Welcome to the forum! I hope you have fun posting!


----------



## Kentucky (Aug 2, 2008)

welcome ma'am and enjoy the ride


----------



## Jubilee Rose (May 28, 2008)

Nice to meet you! I hope you have as much fun here as we do!  Welcome!


----------



## Painted Ride (Jun 30, 2008)

woohoo i am not the only ms gal now!!! you rock!


----------



## MINIATURE SHETLANDS (Nov 26, 2008)

Little mini welcome from Southern Ohio!


----------



## horsefan1111 (Dec 9, 2008)

Hi I'm new here as well. I have had fun so far but I'm going to tell you about myself a little bit. I live on a farm. I was born in tennessee. moved to New York. Then came back to tennessee. After that I moved to Kansas, finally I came back here. I am also I'm band. I play the flute. I am really good. I go to West Carrol but I do not like it there. I am hoping to go back to McKenzie School. That is most of my life. Thank You for reading!!!


----------



## horsefan1111 (Dec 9, 2008)

*New*

Hi I'm new here as well.

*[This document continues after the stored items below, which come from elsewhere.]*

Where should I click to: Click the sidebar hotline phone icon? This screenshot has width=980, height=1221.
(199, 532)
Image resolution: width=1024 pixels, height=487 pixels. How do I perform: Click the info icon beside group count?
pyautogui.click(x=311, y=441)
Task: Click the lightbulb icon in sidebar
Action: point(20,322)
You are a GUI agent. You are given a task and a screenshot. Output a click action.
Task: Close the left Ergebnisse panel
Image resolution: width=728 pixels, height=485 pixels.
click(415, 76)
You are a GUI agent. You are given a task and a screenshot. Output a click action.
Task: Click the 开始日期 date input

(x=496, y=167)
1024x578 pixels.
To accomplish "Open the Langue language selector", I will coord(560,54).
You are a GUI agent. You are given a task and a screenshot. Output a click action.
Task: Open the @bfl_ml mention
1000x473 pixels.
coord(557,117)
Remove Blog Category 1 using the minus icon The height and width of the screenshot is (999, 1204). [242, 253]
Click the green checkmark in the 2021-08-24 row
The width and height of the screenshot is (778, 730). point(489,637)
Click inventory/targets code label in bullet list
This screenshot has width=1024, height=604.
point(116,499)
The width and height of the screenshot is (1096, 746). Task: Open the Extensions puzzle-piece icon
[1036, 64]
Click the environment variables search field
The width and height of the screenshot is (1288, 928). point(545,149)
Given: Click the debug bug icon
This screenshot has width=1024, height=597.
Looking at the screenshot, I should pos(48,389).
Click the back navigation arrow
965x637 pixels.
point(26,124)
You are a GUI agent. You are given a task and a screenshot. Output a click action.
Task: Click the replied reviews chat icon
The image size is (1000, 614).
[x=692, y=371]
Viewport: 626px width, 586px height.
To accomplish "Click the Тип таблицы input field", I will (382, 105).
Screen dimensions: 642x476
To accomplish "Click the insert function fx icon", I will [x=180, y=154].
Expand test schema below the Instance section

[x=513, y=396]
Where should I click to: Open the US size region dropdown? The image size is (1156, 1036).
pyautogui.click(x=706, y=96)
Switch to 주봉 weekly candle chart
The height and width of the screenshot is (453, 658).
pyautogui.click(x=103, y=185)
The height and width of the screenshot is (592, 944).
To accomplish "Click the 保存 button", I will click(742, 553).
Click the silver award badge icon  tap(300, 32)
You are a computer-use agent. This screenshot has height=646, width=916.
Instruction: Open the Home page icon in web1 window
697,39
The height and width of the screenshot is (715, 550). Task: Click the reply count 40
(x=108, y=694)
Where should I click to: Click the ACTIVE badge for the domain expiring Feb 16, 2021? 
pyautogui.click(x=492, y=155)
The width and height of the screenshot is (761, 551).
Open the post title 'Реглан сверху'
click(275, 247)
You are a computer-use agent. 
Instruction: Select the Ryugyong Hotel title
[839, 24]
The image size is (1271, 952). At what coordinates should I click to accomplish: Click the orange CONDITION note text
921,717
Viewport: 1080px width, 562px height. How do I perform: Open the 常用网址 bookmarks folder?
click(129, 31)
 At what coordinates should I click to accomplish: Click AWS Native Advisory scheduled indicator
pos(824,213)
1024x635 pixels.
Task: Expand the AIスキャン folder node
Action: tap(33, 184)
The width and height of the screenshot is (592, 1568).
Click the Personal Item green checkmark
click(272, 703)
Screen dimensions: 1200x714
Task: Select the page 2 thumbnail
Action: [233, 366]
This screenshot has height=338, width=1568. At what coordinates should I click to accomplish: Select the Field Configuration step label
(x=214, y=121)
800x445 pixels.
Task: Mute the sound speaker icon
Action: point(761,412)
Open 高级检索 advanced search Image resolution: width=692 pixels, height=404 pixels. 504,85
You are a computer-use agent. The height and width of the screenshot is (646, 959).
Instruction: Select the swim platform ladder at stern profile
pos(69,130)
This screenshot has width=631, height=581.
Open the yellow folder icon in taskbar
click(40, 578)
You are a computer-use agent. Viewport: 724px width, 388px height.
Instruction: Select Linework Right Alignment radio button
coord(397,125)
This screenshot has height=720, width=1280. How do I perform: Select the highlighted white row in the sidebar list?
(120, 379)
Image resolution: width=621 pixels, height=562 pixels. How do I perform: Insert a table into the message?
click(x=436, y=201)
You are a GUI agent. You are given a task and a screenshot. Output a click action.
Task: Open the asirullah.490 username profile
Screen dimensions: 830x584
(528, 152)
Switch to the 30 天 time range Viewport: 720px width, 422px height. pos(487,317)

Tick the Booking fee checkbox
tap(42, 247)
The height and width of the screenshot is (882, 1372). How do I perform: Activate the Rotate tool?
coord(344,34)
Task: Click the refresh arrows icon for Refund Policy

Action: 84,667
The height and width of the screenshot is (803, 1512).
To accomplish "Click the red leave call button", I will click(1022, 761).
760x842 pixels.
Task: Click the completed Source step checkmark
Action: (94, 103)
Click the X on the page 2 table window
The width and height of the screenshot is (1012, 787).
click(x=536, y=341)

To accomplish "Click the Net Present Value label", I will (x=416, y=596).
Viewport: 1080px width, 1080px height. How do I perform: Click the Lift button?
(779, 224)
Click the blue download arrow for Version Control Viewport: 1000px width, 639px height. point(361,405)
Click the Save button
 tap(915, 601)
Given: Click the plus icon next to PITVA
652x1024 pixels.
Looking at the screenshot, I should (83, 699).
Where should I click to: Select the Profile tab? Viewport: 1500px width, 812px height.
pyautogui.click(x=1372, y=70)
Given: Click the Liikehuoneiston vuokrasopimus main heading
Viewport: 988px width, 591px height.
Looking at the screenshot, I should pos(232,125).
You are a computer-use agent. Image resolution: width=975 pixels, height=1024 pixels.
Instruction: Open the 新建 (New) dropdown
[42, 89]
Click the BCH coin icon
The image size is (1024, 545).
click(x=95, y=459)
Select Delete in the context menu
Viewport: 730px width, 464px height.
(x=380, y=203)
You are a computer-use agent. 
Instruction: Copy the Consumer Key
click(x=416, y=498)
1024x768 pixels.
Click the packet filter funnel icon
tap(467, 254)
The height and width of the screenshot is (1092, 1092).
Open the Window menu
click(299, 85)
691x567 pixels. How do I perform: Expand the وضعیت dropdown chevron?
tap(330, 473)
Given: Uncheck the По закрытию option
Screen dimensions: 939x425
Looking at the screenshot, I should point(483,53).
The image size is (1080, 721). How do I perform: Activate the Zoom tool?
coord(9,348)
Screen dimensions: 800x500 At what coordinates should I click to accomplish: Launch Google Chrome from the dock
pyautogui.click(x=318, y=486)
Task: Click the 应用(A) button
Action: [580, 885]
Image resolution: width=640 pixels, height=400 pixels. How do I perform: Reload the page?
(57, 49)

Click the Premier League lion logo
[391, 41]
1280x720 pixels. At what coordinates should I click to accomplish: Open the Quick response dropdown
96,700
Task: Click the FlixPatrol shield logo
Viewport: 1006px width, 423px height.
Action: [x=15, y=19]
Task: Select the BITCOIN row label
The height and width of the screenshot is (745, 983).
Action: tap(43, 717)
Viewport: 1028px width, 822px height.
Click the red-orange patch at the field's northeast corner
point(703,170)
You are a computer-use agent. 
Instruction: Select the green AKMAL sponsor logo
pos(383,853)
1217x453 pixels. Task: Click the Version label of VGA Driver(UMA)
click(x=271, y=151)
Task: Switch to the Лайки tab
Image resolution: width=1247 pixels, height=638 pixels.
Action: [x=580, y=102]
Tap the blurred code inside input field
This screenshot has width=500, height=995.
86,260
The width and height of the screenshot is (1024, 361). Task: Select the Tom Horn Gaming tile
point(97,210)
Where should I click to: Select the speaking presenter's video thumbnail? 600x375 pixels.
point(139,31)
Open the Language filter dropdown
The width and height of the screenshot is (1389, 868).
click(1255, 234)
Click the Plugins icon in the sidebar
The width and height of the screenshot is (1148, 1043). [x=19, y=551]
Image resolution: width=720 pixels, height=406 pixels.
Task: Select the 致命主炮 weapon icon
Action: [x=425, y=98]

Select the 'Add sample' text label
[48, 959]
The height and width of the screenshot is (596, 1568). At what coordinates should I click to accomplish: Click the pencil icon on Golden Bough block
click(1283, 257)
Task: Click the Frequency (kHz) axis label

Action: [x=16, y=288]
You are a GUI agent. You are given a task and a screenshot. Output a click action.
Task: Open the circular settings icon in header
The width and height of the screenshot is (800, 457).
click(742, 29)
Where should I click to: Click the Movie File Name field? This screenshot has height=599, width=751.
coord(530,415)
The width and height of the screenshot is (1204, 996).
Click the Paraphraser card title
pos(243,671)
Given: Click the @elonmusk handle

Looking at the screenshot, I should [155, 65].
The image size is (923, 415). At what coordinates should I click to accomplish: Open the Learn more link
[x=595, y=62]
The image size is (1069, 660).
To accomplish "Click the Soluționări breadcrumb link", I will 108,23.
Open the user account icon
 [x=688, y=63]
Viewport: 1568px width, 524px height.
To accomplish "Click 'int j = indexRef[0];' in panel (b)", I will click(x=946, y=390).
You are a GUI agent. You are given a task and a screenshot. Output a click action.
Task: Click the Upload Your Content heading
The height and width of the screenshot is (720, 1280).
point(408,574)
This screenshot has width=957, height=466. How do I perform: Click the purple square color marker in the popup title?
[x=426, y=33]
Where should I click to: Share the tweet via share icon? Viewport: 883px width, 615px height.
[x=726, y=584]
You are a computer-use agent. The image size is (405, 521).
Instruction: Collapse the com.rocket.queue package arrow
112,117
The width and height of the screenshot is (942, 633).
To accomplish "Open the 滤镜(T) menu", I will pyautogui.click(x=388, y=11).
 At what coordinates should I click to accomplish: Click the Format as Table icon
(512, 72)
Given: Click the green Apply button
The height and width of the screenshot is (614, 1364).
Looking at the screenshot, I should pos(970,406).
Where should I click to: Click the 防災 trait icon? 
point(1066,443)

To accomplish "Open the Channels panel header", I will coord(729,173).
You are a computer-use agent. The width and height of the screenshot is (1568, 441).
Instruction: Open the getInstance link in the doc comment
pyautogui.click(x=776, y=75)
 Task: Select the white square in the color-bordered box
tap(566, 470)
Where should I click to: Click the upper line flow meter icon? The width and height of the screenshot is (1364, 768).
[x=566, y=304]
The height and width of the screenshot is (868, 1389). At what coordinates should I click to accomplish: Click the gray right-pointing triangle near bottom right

I have had fun so far but I'm going to tell you about myself a little bit. I live on a farm. I was born in Tennessee. moved to New York. Then came back to Tennessee. After that I moved to Kansas, finally I came back here. I am also I'm band. I play the flute. I am really good. I go to West Carrol but I do not like it there. I am hoping to go back to McKenzie School. That is most of my life. Thank You for reading!!!


----------



## horsefan1111 (Dec 9, 2008)

*Welcome*

Welcome Everyone!!!
:shock:


----------



## Vidaloco (Sep 14, 2007)

Welcome 
Always glad to see a RVT, I'm sure you will get lots of questions in the health section.


----------